Singular academic departments are the primary hub for control of doctoral education. The drive for recognition from within their field fosters a drive to produce research for their field (Golde 1999).
Students work with individual faculty members that exercise great power over the direction of students’ studies. Most often, the doctoral advisor’s research provides the foundation for a students’ dissertation, providing strong incentives to follow that advisor’s research direction (Golde 1999).
This actually extends past the educational institution to the source of its funding. Since WWII, the federal government has located the majority of federally-funded research within universities, instead of within independent labs, the general procedure in other nations. The research grants are awarded to faculty members, who use this money to pay for students’ tuitions and research expenses, further strengthening the ties between advisor and doctoral student (Golde 1999).
Interdisciplinary studies are those that include the information and thought processes of at least two different fields. These fields may be traditionally closely related, like chemistry and biochemistry, or distant both from an information and conceptual standpoint, like anthropology and engineering disciplines (Golde 1999). This term applies not only to a style of education, but also to the cooperation and participation of people from multiple fields on a specific issue. However it is important to differentiate between cooperation and collaboration. When professionals from separate fields each work on a topic, and make their research available to each other, that is cooperation, which is not really interdisciplinary research. The “interdisciplinary” type of research is when all the different disciplines involved in the project work in tandem, lending their knowledge as well as their methodology and reasoning process.

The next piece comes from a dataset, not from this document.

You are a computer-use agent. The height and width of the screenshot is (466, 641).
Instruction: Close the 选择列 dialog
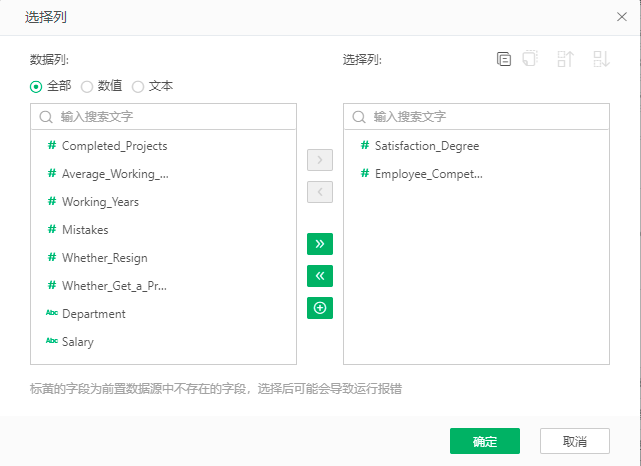click(621, 17)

This integration of both knowledge and thought process across different fields is the basis for true interdisciplinarity (Golde 1999). Though it is impossible to state solid statistics on a concept like interdisciplinarity, there exist numerous examples that prove not only the utility, but the very necessity of interdisciplinary cooperation in today’s world.
Evidence:
Sustainable Control of Water-Related Infectious Diseases:
One ongoing example of the crucial role interdisciplinary research and action must play in effecting positive change is in the control of water-related infectious diseases. In the past, and even now, infectious disease intervention has proven to be less than sustainable over long periods of time. Dengue fever was wiped out in the Americas for decades before reemerging in a more virulent form (Batterman et al. 2009). The inability to keep these infectious diseases under control is a direct result of a weak grasp on the complexity of the situation. Current and past interventions to reduce the incidence and emergence of infectious diseases have been crippled due to their focus on the obvious immediate, short-term risk factors, or proximal causes of infection transmission. Their lack of attention to the more removed and difficult to understand causal factors is the source of unsustainable solutions (Ewel, 2001).
As of 2004, 80% of death and illness in the developing world is water related, and diarrhea and malaria account for 34% of the mortality in children less than 5 years old (Batterman et al. 2009). The number of deaths from water-related disease approaches 5 million annually. These deaths, most of which should be preventable, occur among the roughly 1.2 billion people worldwide without access to safe drinking water and the 2.5 billion without access to sanitation services (Batterman et al. 2009). The concept of sustainable water use is defined by the authors of the article on these water-related diseases as “use of water that supports the ability of human society to endure and flourish into the indefinite future without undermining the integrity of the hydrologic cycle of the ecologic systems that depend on it (Batterman et al. 2009).” This definition lends itself to a focus on sustainable water management, when differs drastically from the traditional focus on human water usage.
Normally, the problem of water sanitation and clean water distribution is undertaken on an individual discipline basis:
The ecologist studies the microbial counts in the water and their pattern of distribution,
The engineer designs the sanitation plant and drainage systems,
The anthropologist studies how a group’s beliefs affected how they perceived water and its purification,
The economist figures out how to make a sanitation system cost-effective and how to get citizens to pay for the service,
People in the public health field study the effectiveness of pesticides or other disease control techniques on the health of a population.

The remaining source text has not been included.